Material for this task START

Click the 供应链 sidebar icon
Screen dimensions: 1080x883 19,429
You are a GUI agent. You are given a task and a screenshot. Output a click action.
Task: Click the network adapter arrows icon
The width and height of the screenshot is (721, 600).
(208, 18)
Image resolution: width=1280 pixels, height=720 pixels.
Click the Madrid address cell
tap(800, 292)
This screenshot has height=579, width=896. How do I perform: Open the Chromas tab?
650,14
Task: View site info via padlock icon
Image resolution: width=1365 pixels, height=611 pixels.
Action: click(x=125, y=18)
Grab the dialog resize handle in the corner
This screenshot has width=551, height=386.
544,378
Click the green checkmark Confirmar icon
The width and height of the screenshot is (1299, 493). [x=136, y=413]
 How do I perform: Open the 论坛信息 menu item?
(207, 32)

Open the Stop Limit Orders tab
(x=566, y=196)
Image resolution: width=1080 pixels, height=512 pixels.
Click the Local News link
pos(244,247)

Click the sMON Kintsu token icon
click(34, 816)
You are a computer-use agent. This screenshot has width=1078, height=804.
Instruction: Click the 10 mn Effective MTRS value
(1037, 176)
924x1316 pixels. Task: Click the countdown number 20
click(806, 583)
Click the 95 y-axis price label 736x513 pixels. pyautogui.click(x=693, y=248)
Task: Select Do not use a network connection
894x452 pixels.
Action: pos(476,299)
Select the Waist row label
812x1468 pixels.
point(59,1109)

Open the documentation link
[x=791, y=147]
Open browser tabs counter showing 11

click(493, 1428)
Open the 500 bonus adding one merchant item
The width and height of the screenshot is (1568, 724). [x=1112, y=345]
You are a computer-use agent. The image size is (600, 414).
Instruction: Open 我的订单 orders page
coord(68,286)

Material for this task END

Using the data above, repeat exactly the lines that begin at the line with "You are a GUI" and end at the line with "Image resolution: width=1080", both ends included.

You are a GUI agent. You are given a task and a screenshot. Output a click action.
Task: Click the network adapter arrows icon
The width and height of the screenshot is (721, 600).
(208, 18)
Image resolution: width=1280 pixels, height=720 pixels.
Click the Madrid address cell
tap(800, 292)
This screenshot has height=579, width=896. How do I perform: Open the Chromas tab?
650,14
Task: View site info via padlock icon
Image resolution: width=1365 pixels, height=611 pixels.
Action: click(x=125, y=18)
Grab the dialog resize handle in the corner
This screenshot has width=551, height=386.
544,378
Click the green checkmark Confirmar icon
The width and height of the screenshot is (1299, 493). [x=136, y=413]
 How do I perform: Open the 论坛信息 menu item?
(207, 32)

Open the Stop Limit Orders tab
(x=566, y=196)
Image resolution: width=1080 pixels, height=512 pixels.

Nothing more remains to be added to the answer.